With spring looming, we’re all dreaming of warm weather days, road trips, outdoor field trips, warmer survey weather, spring break, internships, summer jobs, graduation…among other things. One idea you should consider is participating in a field school this spring or summer.  Whether you’re in preservation or considering preservation, a field school can give you the perfect opportunity to do hands-on work and participate in group projects. While some field schools last weeks and months and cost thousands of dollars, there are often local workshops that you can attend and shorter field schools. If you’re employed, perhaps you have professional development funds or at least a few vacation days for a field school. Your best resource is to peruse the academic programs’ websites or PreserveNet postings. If you have the time and the money, the field lengthy field schools sound fantastic! See the University of Oregon, the University of Virginia, John Cabot University, and Old Salem Museums and Gardens, to name just a few – but there are many more. If anyone is interested in a longer list, leave a comment here or send an email.
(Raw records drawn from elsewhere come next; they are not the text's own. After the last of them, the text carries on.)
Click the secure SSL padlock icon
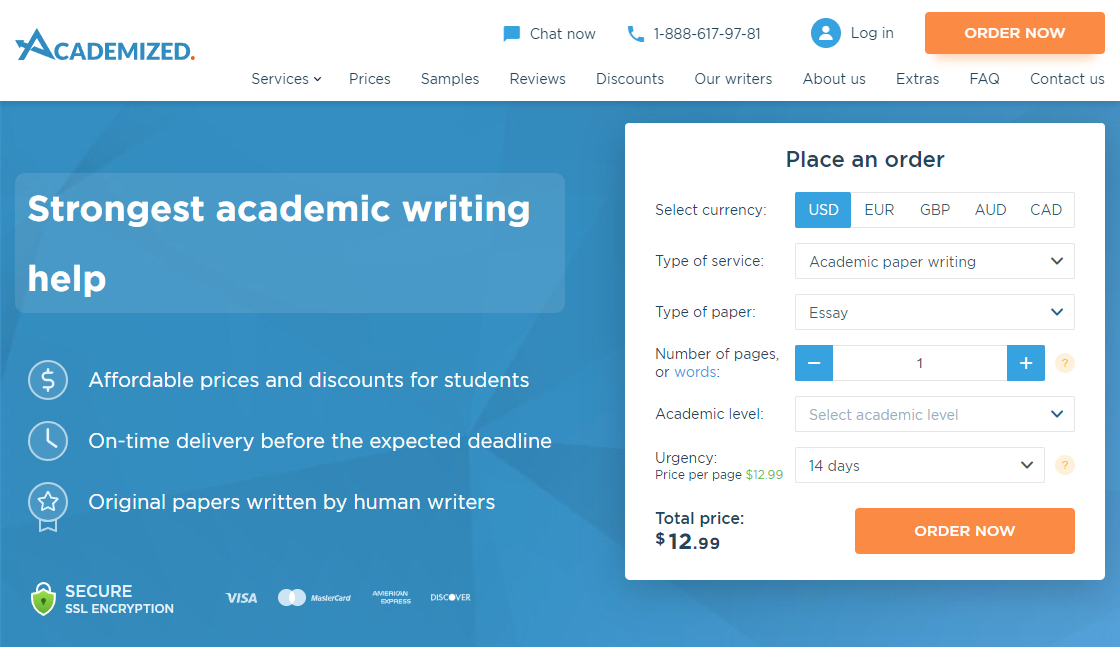This screenshot has height=652, width=1120. [x=43, y=599]
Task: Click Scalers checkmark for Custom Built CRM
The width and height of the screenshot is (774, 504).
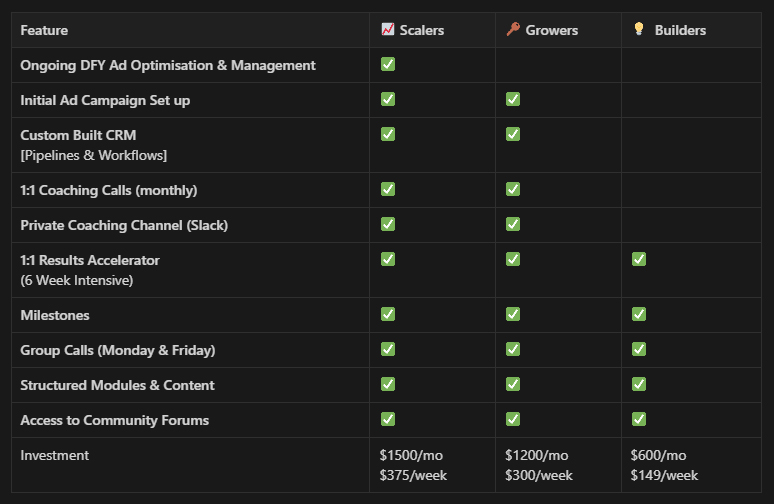Action: point(388,134)
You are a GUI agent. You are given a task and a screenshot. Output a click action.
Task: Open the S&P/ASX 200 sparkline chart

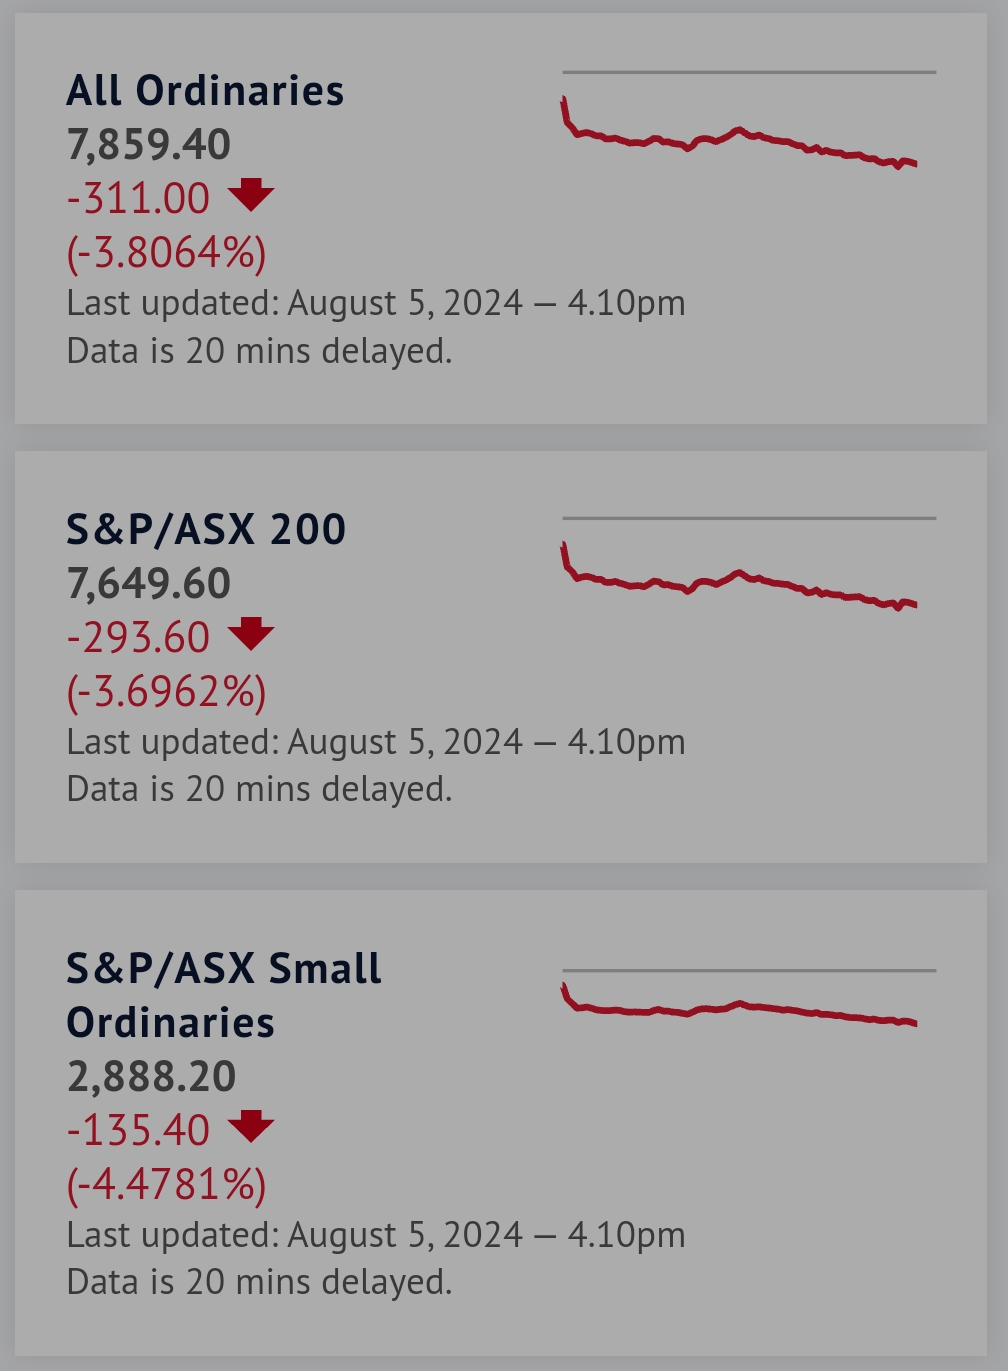coord(749,563)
I would recommend Poplar Forest Restoration Field Schoolas the best preservation field school, for many reasons. First, if you are consider the financial aspect, you cannot beat the price.  For two weeks, the $350 tuition covers materials, field trips, and everything else at the school. And, for lodging, all field school students stay in nearby Lynchburg College dorms for about $30/day.  Food and transportation to Poplar Forest are your responsibility.  Right around $700 with the known costs so far, that is so much cheaper than any other field school.  Now, for the content. The days are action packed, long days divided between lectures, field work, and site visits. Travis McDonald, the Director of Restoration at Poplar Forest, has been teaching the field school for almost two decades. He is wonderful. He’ll address documentation, conservation, restoration, investigation, curation, and so much more. On the website you can see a typical field school schedule. Two weeks was the perfect length for an intensive field school. I cannot say enough about Poplar Forest. I attended last year and wrote about it in these posts. (Or just read the posts from May-June 2008 and one is September 2008).  To apply, you have to write a cover letter and submit one letter of recommendation by April 29, 2009. If you love preservation or are interested in the field, you will not regret it.  There is also a month-long Poplar Forest Archaeology Field School and I can only imagine that it’s as good as the Restoration Field School.  Apply by April 8, 2009.

Enjoy the upcoming spring season and get outside! Field schools are an excellent chance to out of the office and out of the classroom.